A toxicologist says that budget cuts to the Environmental Protection Agency (EPA) may leave drinking water in other communities besides Flint, Michigan unsafe.
“We’re never going to reach the tipping point of giving people clean water,” Keith Fusinski said Monday of the Trump administration’s current EPA funding plans.
“One thing people don’t tend to realize is 60 percent of the EPA’s budget is actually flow-through,” he added on Michigan Radio’s “Stateside.”
“The money comes to [the] EPA and we basically distribute it to states and local municipalities for them to use on low-level loans to fix their infrastructure and replace it.”

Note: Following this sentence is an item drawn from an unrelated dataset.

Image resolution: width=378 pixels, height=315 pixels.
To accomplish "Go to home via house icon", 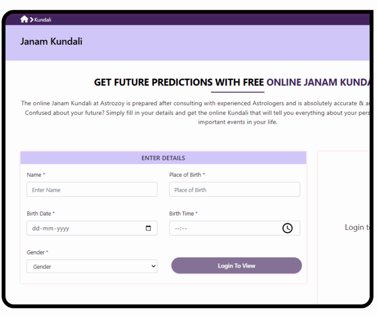I will click(24, 19).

Fusinski, who is also vice president of Local 704 of the American Federation of Government Employees, added that EPA budget cuts may result in cutting funds that go to individual states.
“Now, what you keep hearing from the administration is we want the EPA cut so the states can take over. States don’t have the money to do this. It’s just not there.”
Some Twitter users on Tuesday voiced outrage that Flint continues struggling with drinking water following a safety crisis that started in 2014.
We're all sucked in and emotionally exhausted trying to keep up or remember things while climate change and Flint's water crisis plow on.— White Guy Confidence (@karenkho) August 1, 2017
Flint changed its drinking water source to the Flint River in 2014, and insufficient water treatment for the new supply exposed hundreds of thousands there to high levels of lead.
A federal state of emergency was declared in 2016 over Flint’s water, but the Michigan city is expected to finish replacing lead pipes responsible for the problem no sooner than 2020.
Long-term lead poisoning causes migraines, memory issues, infertility, constipation and can even result in permanent intellectual challenges, particularly for children.
The House Appropriations Committee earlier this month, meanwhile, voted to cut the EPA’s funding by $528 million.
The cuts, though significant, are far less than the $2.6 billion reduction that President Trump requested in May in his 2018 federal budget.